Hide and DeepSeek
Image generated by Amazon Nova

Hide and DeepSeek

How quickly the world changes again! On my first week back from a 6 week summer sabbatical where my mind was mostly occupied with whether it was a beach or pool day, I return back to work in the midst of the DeepSeek frenzy.

DeepSeek, or more precisely the R1 model is of course latest large language model to be unleashed onto the world from a Chinese firm that appears to offer remarkable reasoning capabilities showing comparable results to OpenAI’s o1 models. Most of the public commentary over the past few weeks has swirled around the reported tiny $6M(USD) cost to train, the tech sell off on Wall Street, this being a “sputnik moment” for the US, and where the hell did the Chinese get all those GPU’s anyway where there is supposed to be an embargo? In this hot take, I’m going to cover none of that and instead offer some of my initial experience and what I learned playing with it, but more importantly offer my perspective on why this is yet another important moment in the development of this disruptive branch of Artificial Intelligence, and how it will most likely thrust us forward even faster.

Firstly. I’m going to come right out and say that the emergence of DeepSeek R1 is genuinely a great thing for everyone. Putting aside any nationalist or political interests, whether the cost to train it were in fact true, and the AI boogie man, the release of this very capable reasoning model introduces several new advances in large language models that everyone should understand. I’m going to attempt to break them down in some very specific areas and hopefully not get overly techy.?

How open is open?

Open source software has, by in large been good for users and companies. Its principles grounded in being not only freely available, but also freely distributable and modifiable has proven to significantly accelerate the development of features, integrations and overall capabilities of the tools we use in our society today. Think about all the things we wouldn’t have today if Liuns Torvalds has never open sourced the Linux Operating System?

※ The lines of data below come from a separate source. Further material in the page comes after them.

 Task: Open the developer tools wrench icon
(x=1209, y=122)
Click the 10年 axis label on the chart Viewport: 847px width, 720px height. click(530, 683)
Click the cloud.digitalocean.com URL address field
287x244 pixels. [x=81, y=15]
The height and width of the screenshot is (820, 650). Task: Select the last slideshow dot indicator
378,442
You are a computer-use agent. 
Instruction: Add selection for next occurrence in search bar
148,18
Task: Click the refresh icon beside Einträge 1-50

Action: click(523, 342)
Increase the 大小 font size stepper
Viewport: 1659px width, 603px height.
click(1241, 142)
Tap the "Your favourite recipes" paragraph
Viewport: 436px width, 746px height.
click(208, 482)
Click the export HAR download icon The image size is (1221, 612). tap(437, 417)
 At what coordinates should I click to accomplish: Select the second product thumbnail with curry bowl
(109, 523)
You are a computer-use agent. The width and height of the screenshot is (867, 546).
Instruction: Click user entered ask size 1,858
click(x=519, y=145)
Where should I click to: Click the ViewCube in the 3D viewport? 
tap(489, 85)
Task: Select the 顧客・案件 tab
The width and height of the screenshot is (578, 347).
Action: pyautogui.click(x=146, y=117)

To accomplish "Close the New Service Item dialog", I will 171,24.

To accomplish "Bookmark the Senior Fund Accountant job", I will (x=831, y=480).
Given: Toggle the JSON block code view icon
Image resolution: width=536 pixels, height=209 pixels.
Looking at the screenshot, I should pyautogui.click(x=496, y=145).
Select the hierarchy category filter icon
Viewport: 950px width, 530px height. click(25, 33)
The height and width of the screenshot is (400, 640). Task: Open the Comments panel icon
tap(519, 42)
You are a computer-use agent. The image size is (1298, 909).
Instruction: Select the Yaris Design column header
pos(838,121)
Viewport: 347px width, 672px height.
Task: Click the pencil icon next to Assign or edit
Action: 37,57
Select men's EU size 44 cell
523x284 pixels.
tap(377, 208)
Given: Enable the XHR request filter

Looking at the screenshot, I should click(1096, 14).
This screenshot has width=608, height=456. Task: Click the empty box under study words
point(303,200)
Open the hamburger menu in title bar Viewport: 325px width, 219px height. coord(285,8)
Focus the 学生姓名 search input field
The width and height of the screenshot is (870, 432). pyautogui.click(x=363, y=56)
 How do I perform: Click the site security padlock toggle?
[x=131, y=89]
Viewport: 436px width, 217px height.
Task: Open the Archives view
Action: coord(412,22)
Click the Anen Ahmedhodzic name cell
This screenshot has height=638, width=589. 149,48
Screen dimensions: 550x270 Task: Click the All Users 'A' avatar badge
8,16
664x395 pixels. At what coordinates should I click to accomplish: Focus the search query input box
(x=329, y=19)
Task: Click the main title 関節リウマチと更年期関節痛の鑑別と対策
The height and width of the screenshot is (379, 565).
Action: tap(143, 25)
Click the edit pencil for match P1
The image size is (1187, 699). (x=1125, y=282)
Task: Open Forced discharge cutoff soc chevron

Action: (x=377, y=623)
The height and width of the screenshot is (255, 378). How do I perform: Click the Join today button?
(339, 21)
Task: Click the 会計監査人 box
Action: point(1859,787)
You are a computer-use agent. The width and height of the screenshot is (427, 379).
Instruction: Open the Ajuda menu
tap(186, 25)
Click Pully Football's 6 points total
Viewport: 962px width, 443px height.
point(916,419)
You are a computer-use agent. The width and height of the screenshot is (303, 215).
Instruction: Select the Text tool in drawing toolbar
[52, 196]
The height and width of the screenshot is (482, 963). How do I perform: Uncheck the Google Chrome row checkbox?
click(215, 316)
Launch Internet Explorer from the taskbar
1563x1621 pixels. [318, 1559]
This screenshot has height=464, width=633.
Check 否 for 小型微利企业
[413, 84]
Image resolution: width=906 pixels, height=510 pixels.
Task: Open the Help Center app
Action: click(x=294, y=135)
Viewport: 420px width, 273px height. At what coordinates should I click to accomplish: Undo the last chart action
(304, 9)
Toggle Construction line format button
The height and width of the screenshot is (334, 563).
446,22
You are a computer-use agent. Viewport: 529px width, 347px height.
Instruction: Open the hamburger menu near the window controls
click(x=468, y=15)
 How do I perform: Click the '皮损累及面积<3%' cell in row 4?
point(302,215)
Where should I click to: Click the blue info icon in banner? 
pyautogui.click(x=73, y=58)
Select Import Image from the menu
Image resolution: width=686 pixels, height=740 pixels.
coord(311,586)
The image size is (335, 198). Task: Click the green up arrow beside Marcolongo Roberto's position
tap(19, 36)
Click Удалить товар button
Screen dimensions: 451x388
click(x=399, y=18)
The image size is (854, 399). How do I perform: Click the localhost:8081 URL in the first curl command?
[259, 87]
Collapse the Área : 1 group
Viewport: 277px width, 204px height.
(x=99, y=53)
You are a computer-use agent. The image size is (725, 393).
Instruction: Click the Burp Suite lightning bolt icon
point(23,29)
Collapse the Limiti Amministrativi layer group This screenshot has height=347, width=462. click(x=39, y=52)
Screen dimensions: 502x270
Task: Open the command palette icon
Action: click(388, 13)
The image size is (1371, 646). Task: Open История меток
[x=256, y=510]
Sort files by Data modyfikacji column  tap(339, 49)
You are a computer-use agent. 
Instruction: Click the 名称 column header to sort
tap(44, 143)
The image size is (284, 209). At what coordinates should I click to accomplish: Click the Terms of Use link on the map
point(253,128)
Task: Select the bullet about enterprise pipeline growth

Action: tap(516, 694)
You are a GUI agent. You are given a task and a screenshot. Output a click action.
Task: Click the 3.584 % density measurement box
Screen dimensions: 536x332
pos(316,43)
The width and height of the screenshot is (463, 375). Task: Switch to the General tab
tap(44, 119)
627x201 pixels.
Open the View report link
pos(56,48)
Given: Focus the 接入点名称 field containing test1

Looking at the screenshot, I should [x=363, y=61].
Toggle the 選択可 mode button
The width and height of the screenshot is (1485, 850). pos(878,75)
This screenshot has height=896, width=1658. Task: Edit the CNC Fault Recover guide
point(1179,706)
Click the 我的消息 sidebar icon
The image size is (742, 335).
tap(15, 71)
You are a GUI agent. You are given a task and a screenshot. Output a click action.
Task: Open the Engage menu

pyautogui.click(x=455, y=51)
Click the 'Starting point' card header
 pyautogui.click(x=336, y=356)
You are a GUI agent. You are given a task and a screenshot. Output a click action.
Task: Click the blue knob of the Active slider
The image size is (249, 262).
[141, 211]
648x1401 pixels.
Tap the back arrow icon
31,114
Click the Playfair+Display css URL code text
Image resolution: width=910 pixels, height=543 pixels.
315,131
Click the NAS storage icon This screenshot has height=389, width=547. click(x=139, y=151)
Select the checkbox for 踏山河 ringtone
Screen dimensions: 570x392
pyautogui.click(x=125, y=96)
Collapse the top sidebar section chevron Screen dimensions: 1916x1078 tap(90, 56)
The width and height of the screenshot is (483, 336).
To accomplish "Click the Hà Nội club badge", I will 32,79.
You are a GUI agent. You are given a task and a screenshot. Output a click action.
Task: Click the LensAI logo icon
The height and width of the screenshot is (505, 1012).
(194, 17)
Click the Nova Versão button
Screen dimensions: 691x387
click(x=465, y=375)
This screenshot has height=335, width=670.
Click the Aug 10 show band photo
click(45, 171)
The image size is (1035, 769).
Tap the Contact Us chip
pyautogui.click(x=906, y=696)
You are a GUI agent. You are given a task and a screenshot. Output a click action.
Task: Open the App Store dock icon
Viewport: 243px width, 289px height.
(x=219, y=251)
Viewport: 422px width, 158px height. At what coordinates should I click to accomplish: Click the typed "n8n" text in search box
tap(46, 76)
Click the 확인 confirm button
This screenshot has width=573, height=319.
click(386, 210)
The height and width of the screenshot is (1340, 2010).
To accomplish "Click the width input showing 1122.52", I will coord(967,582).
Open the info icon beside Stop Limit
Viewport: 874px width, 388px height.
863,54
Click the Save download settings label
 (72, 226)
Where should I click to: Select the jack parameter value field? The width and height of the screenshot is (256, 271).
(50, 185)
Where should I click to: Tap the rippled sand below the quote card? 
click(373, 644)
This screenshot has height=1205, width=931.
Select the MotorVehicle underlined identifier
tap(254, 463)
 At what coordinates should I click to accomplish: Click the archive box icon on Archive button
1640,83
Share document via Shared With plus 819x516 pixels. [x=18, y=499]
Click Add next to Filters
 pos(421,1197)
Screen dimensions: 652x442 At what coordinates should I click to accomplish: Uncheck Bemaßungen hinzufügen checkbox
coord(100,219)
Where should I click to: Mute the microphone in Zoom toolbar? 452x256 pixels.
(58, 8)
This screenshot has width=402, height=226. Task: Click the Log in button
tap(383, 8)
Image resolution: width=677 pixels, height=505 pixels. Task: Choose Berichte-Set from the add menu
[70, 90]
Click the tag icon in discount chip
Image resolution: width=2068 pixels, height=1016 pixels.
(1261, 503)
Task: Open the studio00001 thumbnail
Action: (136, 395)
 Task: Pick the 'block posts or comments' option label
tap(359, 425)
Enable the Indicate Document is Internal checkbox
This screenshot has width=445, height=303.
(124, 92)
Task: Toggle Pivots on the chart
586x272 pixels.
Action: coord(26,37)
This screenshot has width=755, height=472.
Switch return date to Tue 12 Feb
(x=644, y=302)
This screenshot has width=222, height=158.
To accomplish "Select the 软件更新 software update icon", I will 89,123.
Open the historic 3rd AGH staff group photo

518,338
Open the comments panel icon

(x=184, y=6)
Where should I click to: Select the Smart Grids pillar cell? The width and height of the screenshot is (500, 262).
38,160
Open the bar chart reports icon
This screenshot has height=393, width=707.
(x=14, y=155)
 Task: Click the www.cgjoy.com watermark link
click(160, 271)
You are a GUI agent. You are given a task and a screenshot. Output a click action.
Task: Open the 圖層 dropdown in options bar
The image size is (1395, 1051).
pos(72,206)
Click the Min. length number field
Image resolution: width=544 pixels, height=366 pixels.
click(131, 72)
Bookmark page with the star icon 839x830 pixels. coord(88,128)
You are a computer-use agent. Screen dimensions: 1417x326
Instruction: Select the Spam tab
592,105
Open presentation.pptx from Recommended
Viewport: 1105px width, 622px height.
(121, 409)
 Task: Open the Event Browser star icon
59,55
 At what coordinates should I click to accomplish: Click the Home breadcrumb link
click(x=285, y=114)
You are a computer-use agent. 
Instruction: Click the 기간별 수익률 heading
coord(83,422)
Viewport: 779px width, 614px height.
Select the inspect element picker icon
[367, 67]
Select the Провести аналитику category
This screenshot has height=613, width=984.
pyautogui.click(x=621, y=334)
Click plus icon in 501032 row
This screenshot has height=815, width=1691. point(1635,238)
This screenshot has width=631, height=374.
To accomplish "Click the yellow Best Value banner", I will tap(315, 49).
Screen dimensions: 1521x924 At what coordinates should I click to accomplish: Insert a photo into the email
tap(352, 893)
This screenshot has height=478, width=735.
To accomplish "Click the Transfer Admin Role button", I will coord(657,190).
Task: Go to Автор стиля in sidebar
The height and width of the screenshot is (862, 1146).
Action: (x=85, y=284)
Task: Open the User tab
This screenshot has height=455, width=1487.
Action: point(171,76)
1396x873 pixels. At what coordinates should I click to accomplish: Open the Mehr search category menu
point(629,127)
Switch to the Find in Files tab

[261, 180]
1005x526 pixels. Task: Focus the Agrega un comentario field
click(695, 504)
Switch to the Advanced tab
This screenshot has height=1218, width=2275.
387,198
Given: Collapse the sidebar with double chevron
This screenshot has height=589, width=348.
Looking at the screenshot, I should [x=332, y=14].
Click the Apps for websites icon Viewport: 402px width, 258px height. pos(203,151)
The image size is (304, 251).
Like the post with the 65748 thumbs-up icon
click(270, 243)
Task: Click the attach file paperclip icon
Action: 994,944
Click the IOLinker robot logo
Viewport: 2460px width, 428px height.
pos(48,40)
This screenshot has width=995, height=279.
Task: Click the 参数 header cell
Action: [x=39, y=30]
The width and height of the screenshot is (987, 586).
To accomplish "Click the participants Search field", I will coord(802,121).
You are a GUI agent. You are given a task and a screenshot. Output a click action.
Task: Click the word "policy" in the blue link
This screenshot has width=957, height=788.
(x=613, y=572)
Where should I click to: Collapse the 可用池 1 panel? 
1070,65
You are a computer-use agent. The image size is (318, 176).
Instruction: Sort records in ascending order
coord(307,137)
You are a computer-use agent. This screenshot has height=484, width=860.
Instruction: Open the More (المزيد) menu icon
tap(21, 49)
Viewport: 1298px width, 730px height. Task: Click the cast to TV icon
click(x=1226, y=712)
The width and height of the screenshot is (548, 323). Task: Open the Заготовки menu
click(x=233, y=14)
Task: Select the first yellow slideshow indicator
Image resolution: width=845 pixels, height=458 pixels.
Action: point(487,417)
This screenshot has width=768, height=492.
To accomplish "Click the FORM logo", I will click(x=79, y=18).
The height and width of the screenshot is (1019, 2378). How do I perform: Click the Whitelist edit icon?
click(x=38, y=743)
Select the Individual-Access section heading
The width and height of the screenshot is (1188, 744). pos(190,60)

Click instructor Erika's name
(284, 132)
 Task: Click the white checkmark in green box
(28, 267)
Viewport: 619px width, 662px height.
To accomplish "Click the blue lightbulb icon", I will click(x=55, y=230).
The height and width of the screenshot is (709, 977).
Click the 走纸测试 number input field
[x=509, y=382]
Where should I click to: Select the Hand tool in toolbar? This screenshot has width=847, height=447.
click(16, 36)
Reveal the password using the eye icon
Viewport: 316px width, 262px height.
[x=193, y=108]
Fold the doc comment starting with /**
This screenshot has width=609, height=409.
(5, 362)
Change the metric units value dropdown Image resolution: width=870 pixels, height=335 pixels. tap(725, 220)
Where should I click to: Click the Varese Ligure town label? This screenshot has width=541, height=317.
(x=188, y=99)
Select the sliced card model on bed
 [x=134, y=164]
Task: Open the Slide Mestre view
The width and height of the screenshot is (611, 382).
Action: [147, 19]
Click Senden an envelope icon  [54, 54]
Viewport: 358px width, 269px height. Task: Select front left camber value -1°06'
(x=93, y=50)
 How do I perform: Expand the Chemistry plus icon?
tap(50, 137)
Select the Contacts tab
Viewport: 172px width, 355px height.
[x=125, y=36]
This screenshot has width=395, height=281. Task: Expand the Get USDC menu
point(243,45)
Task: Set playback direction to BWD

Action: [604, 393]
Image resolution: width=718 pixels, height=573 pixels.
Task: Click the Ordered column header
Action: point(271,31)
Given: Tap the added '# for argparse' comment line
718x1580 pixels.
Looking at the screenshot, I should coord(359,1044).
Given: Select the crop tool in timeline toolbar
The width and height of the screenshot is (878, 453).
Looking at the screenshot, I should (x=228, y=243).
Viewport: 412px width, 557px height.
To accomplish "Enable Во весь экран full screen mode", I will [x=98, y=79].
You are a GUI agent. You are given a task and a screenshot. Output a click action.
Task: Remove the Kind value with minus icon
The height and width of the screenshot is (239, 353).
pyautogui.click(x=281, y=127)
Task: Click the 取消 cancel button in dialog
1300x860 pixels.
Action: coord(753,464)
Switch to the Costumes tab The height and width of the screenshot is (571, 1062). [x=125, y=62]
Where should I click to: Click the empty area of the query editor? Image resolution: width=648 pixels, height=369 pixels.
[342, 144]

We are at the earliest phases of Generative AI technologies, and with LLM’s showing so much promise we must rapidly evolve in order for it to reach broadscale adoption. That means getting it into the hands in as many clever developers, scientists, engineers and builders so open source seems like a no brainer. Unfortunately, open source has been having a put of a “moment” with several high profile companies walking away from standard licenses and defining their own versions and muddying the waters. But in the world of AI, open source is much more nuanced. OpenAI, who as the name implies started out with noble intentions being “open” with their technology actually turned out to quite closed about almost everything. For this development to occur, and for trust to be gained, transparency is needed at every layer which means not just the source code of how it works, but the training data they used and weights applied. The recent announcement of the Open Weight Definition (OWD) is news that we are heading in this direction, but it ultimately comes down to the companies developing adopting these standards.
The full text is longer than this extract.